I had just checked everything in and asked for other people on the development team to make sure things built on their system.
They reported back that everything broke...
After spending some time reviewing their issues I came upon the following:
- Windows has a collection of reserved characters that cannot be used in a filename
- Windows security policies prevent Visual Studio Code from running Gulp
Sigh...
So the first issue with the reserved characters in a filename was relatively simple to fix. I say relatively, because I thought I could just use the Nunjucks replace() filter and send in a regex. However, I couldn't find a way to get that to fly because there is an embedded double-quote (") that even escaping wouldn't fix. I'm pretty sure the Nunjucks filter sits atop the Javascript replace() function, so I wrote a quick filter*:
// create filter to remove characters that are invalid for
// the Windows filesystem
eleventyConfig.addFilter('windowsFilenameFilter', (text) => {
const regex = /[:\/\!\<\>\"\/\\\|\?\*]/g;
return text.replace(regex, '');
});
and voilà, I was back in business by changing:
{{ title | slugify }}
to:
{{ title | windowsFilenameFilter | slugify }}
*Yes, I know I could likely have used urlencode but it was an excuse to fiddle around with yet another filter because I think urlencoded URLs are just flat out ugly...
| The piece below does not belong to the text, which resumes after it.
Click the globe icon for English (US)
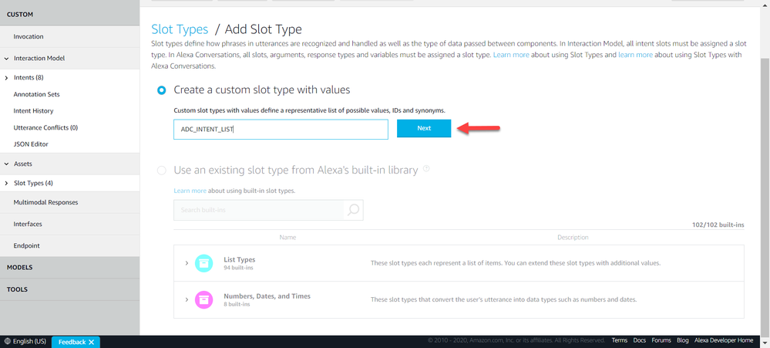The width and height of the screenshot is (770, 348). point(7,341)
Okay, one down, one to go. Having just learned Gulp I was surprised to hear that it was acting up on Windows so off I went to find a Windows machine I could test on to see what was happening. It turned out to be a combination of things:
- Windows security policy settings
- Missing a parameter on the child_process call to spawn
On the first one, I am no expert on Windows security policies being more of a Unix person. I did notice that while the error occurred when Gulp was executed through the terminal in Visual Studio code, it seemed to launch just fine when I opened an actual PowerShell terminal. Yay, I don't want to mess with Windows Security policies, especially on someone else's machine. Let them mess it up and deal with the security issues. 🤣
Moving on, I spent a few minutes with the Oracle of All Knowledge, aka Google / Stack Overflow to see if anyone else had this issue and discovered that the solution was to add a parameter to the call to spawn.
Original Code
// Use Eleventy to build the site in the 'build' folder
const render = () => {
return cp.spawn("npx",
["@11ty/eleventy", "--quiet"],
{ stdio: "inherit" }
)
}
Modified Code
// Use Eleventy to build the site in the 'build' folder
const render = () => {
return cp.spawn("npx",
["@11ty/eleventy", "--quiet"],
{ stdio: "inherit", shell: true } <======== Note the addition of shell: true
)
}
I remember from waaaaay back when I used to sling code for Windows that the child process calls that I took for granted in Unix were not quite as straightforward under Windows. Apparently that hasn't changed much. I launched Gulp from the terminal and was pleasantly surprised to see that with that one fix everything worked.
With that out of the way, I am one step closer to being done with this iteration on the Farmer Frog web site. Next I will be futzing around with integrating with the Google Calendar.